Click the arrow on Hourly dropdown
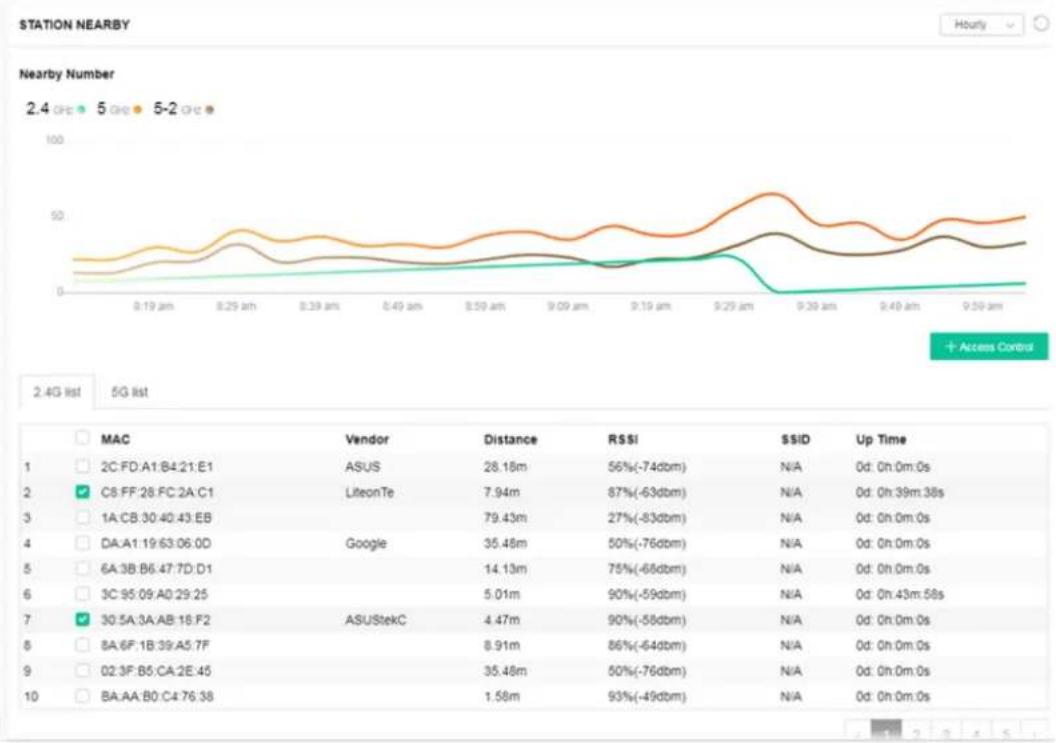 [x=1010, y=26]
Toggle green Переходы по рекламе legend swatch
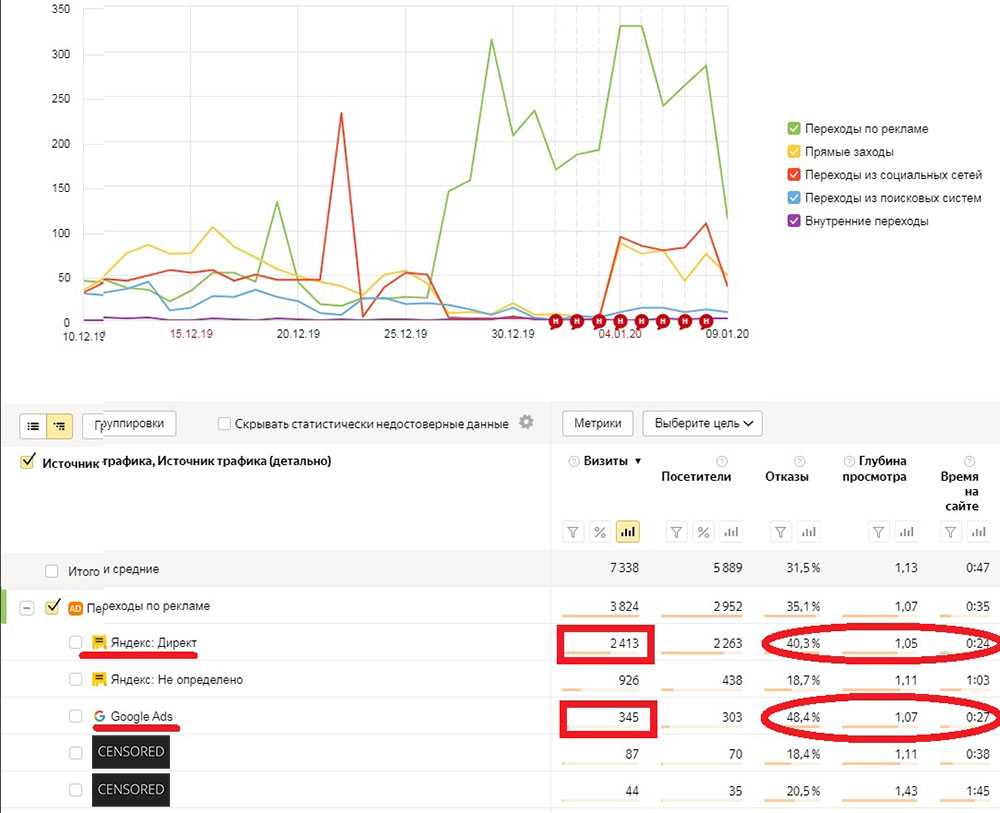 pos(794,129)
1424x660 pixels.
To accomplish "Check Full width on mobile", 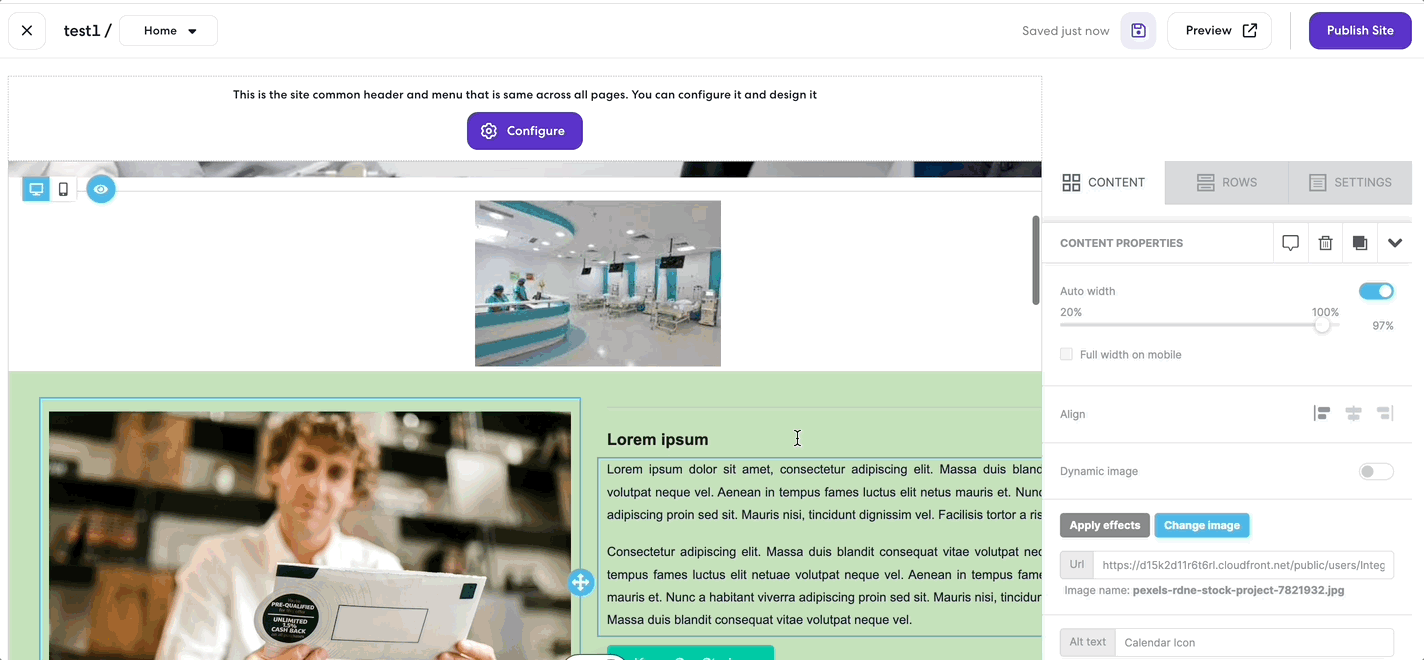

WORK INSTRUCTION
A word-for-word retyping of the material above is expected, without pictures.

COMPLETED EXERCISE
Click the arrow on Hourly dropdown
 [x=1010, y=26]
Toggle green Переходы по рекламе legend swatch
 pos(794,129)
1424x660 pixels.
To accomplish "Check Full width on mobile", 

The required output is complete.